── PROVIDED RECORDS ──

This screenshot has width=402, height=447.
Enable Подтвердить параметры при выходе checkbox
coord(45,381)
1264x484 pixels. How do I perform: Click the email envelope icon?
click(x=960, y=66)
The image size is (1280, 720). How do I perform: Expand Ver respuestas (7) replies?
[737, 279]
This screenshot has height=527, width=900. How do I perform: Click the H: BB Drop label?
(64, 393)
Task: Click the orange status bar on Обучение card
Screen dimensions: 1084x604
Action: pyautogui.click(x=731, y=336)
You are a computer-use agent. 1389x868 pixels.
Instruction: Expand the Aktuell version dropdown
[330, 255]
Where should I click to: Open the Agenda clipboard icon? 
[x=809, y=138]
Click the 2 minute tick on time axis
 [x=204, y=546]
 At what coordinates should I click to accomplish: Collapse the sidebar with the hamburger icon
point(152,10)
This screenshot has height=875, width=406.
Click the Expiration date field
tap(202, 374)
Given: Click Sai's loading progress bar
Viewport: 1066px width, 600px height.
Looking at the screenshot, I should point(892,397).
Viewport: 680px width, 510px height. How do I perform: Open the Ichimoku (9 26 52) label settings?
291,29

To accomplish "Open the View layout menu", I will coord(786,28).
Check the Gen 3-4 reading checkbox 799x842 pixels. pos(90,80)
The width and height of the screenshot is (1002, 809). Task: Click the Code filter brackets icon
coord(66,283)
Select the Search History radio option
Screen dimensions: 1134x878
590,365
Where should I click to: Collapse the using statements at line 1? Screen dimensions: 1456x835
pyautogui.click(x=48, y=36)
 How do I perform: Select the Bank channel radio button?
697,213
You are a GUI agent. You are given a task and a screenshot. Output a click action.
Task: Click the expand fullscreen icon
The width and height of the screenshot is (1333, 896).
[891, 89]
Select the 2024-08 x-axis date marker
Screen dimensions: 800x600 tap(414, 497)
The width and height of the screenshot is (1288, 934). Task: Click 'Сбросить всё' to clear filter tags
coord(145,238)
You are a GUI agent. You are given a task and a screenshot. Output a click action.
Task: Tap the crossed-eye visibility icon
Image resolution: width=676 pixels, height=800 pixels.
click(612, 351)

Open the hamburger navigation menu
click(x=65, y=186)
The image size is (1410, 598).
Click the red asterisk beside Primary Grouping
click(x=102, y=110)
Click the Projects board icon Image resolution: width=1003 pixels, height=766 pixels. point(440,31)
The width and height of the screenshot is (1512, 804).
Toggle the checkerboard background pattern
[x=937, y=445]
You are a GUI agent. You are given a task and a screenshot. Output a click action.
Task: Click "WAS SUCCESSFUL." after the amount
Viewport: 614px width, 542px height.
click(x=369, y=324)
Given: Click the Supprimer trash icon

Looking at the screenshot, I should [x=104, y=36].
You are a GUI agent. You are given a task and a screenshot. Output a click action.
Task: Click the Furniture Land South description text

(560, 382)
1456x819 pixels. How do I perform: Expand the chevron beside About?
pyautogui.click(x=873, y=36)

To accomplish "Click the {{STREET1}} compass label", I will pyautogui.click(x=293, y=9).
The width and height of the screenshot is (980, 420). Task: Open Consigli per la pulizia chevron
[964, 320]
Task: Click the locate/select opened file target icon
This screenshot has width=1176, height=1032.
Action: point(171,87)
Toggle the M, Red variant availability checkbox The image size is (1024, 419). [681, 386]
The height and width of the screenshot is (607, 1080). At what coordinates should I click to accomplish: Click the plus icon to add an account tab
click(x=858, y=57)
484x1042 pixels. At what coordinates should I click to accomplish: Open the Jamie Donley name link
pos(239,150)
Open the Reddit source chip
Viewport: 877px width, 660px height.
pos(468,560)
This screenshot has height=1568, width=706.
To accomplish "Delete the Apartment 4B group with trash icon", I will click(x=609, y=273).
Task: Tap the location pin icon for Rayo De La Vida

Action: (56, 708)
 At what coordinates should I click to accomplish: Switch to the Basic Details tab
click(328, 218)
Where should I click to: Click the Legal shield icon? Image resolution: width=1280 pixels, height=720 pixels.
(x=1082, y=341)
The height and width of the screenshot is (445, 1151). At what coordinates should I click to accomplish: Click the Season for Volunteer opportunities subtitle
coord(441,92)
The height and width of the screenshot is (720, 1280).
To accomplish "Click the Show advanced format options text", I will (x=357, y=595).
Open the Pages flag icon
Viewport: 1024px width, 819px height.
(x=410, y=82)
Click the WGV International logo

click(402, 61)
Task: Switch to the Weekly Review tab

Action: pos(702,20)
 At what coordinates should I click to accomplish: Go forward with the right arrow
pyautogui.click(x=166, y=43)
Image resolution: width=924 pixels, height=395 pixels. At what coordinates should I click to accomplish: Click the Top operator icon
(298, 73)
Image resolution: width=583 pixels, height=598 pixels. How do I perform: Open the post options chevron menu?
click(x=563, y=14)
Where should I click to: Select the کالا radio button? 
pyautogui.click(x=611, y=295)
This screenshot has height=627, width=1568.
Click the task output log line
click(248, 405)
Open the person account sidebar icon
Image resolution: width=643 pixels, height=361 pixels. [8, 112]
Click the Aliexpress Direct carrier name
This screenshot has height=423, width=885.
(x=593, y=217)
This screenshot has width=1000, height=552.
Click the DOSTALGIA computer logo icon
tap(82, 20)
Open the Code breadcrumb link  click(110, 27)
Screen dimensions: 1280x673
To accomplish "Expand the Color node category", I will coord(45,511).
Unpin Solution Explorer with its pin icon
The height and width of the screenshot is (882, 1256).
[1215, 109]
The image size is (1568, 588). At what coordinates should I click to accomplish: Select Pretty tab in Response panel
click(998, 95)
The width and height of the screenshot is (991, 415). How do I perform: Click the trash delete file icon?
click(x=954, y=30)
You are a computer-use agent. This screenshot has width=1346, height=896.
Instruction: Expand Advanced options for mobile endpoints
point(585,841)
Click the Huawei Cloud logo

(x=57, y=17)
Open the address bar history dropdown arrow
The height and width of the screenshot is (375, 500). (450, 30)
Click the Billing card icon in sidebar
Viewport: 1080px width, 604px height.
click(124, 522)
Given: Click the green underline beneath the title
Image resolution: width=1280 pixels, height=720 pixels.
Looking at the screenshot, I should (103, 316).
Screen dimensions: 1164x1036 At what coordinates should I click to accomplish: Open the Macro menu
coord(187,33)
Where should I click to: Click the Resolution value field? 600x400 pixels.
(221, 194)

───

• [DIRECTIONS]: Count how many lines in the listing above contain the word "button". Reply with the number only.

• [CORRECT ANSWER]: 2